Supplied entries.
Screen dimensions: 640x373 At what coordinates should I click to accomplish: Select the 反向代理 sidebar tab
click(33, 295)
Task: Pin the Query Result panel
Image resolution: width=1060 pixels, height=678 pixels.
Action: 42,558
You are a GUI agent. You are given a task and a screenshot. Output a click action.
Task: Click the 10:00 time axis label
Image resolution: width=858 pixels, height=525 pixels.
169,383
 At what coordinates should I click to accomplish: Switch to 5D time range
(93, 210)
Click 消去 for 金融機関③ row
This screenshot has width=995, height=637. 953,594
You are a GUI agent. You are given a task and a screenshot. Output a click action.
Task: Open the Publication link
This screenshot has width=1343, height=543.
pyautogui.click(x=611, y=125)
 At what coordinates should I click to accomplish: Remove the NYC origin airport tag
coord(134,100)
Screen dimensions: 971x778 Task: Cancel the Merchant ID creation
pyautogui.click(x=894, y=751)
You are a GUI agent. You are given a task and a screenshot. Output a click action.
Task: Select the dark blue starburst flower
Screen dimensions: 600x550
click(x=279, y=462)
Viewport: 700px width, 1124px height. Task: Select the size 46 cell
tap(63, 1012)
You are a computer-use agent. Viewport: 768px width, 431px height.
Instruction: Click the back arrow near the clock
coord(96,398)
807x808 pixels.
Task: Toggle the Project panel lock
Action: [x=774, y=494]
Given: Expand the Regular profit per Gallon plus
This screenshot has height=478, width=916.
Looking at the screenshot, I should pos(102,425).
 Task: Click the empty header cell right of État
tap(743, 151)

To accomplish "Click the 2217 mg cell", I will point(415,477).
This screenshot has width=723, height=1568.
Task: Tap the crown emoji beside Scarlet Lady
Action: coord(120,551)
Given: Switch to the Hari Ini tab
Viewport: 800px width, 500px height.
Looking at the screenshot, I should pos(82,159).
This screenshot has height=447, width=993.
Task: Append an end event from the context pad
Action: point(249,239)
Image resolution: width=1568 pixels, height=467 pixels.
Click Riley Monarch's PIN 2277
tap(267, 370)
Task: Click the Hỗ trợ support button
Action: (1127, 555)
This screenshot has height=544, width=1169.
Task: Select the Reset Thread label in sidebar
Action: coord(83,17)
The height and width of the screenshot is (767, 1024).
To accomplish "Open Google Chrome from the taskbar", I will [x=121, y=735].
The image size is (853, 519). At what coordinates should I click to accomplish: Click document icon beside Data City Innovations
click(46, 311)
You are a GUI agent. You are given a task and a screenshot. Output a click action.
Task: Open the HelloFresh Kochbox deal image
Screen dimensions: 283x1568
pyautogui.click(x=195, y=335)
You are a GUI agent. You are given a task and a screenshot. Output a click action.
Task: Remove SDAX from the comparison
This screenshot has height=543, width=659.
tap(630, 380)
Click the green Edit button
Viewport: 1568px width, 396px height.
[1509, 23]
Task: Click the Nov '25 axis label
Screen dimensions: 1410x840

What to produce.
What lines in the listing include the string "Open"? Copy them out.

Solution to the problem.
Task: Open the Publication link
To accomplish "Open Google Chrome from the taskbar", I will [x=121, y=735].
Task: Open the HelloFresh Kochbox deal image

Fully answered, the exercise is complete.